§ TASK DETAILS
Could you render the material as a numbered list, starting at the line that contains "Given: Select the Żłobek Uszatek map pin" and ending at the last line of the material, with blank lines left out and the pictures omitted?

— begin LISTED RECORDS —

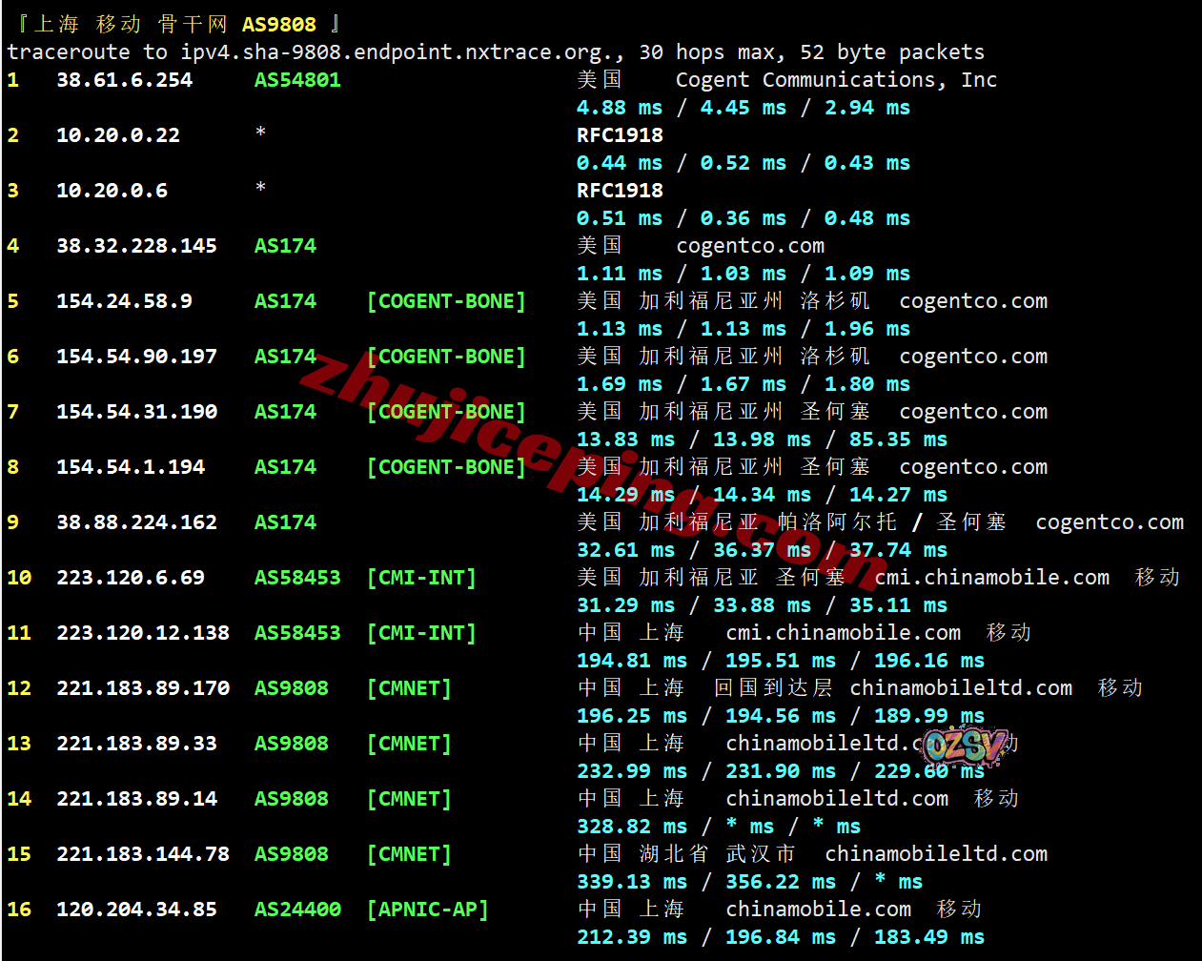Click the 328.82 ms latency on hop 14
This screenshot has height=961, width=1202.
click(x=632, y=827)
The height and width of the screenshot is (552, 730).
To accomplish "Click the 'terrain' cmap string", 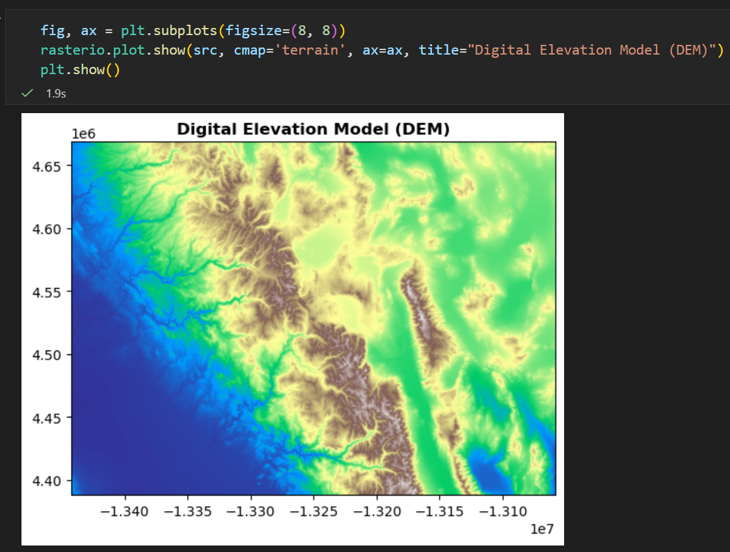I will click(310, 50).
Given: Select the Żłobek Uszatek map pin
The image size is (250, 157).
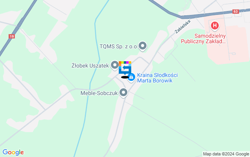Looking at the screenshot, I should (x=114, y=66).
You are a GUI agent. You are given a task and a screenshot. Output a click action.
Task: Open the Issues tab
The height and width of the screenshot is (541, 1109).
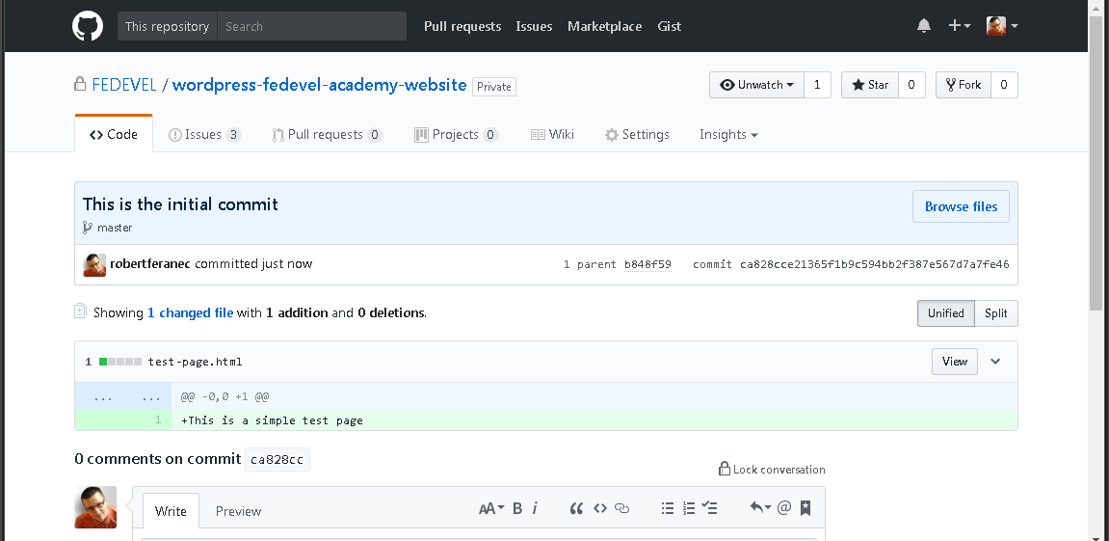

— end LISTED RECORDS —

§ RESPONSE
1. Given: Select the Żłobek Uszatek map pin
2. The image size is (250, 157).
3. Looking at the screenshot, I should (x=114, y=66).
4. You are a GUI agent. You are given a task and a screenshot. Output a click action.
5. Task: Open the Issues tab
6. The height and width of the screenshot is (541, 1109).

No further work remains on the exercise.